**Document excerpt**
————
Reddit is filled with weight loss success stories, but one in particular is grabbing a lot of attention lately. In it, Wayne Hacker, aka RandomExcess, poses in a pair of oversized pants with a woman — and each one is standing in a pant leg. But it’s the caption that’s really blowing people away.
“Lost nearly 300 lbs in two years,” Hacker, 53, wrote in his post. “Yesterday, I met up with the nutritionist who got me on the track to reclaiming my health. Her look says it all.”
Hacker tells Yahoo Lifestyle that he used to weigh about 525 pounds and suffered from Type 2 diabetes, sleep apnea, and hypertension. At the time, he was drinking between two and four liters of Diet Coke and iced tea every day.
He struggled with anxiety, depression, and panic attacks, and he stayed in his apartment for a year and a half before he finally decided he needed help. “I didn’t get to that weight being of sound mind,” he says. “Finally, I couldn’t take it anymore. I left my apartment, went to a police station, and said that I needed help.”
Hacker started undergoing intensive mental health therapy treatments 15 times a week and eventually stepped down on the level of care he was receiving. “Finally, I felt ready to deal with the physical issues that were going on,” he says. At that time, Hacker says he was constantly out of breath — even having a conversation with someone left him feeling winded — and he struggled with bad ankles, knees, and hips.
————
**Available data**
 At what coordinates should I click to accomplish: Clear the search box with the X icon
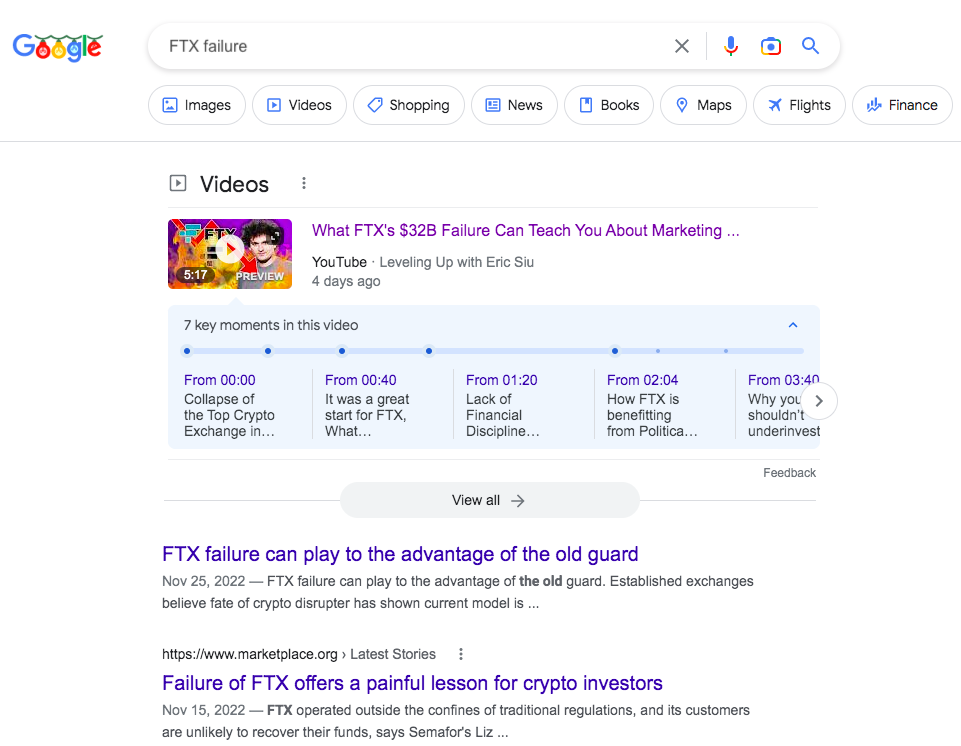(x=682, y=46)
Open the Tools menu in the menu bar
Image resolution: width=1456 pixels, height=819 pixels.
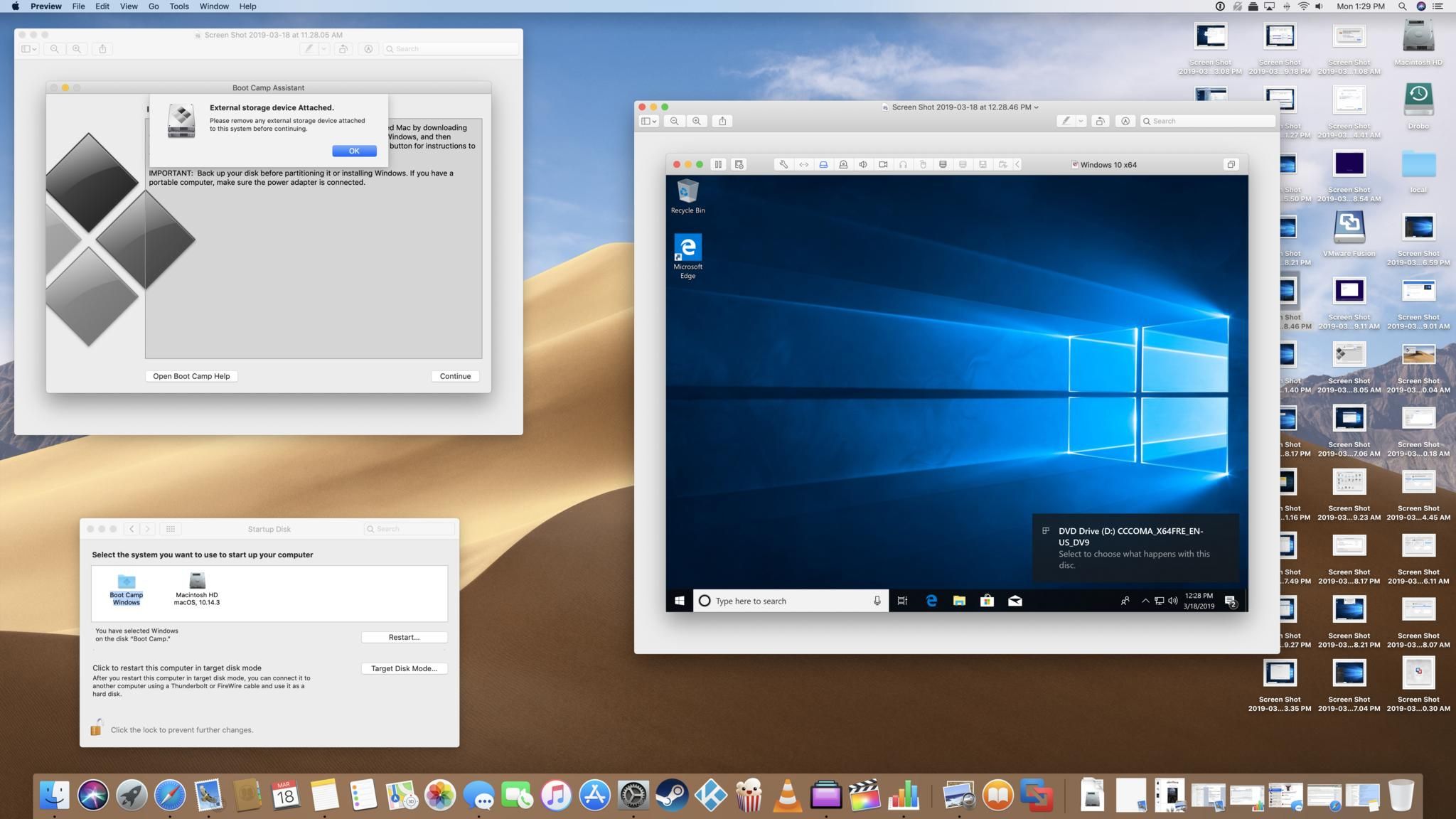tap(178, 6)
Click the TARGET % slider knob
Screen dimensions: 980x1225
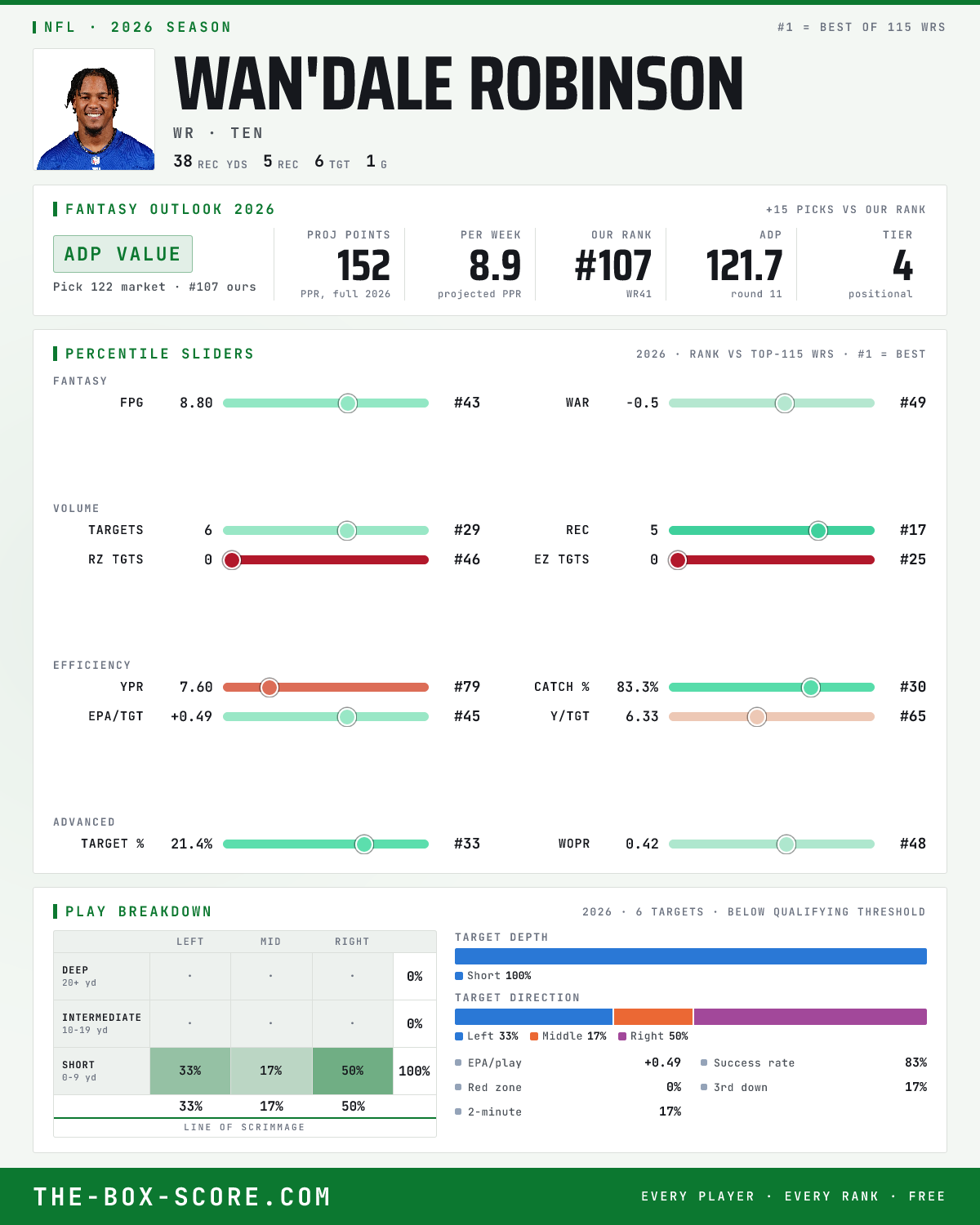click(x=364, y=844)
————
**About this exercise**
Please continue the article on Wayne Hacker's weight loss, picking up right after its final sentence.

**Result**
He met with his dietitian, Molly, who gave him guidance on important changes he needed to make. Hacker cut out all liquids but water and also stopped eating sugar and processed carbs like pizza, donuts, fries, and sandwiches. He also stopped ordering takeout and taught himself portion control.
Now, he eats scrambled eggs and sausage or yogurt for breakfast, salad with some kind of protein for lunch, and vegetables with chicken, pork chops, or a hamburger with no bun for dinner.
Hacker says he was able to incorporate the changes Molly recommended from the beginning thanks to being in a good mental health space. “I was finally open to change,” he says.
Now, he says, he’s still not totally used to his new body. “My brain hasn’t caught up with it yet,” he says. “When you’ve been 500 pounds for decades, you have a certain perception of yourself and what kind of spaces you can squeeze into.” Hacker says it “blows my mind” to be able to fit into places like a restaurant booth.
He’s also started incorporating exercise into his daily routine, and regularly walks five to 10 miles a day. “I’m still not 100 percent healthy, but I’m on the trajectory,” he says.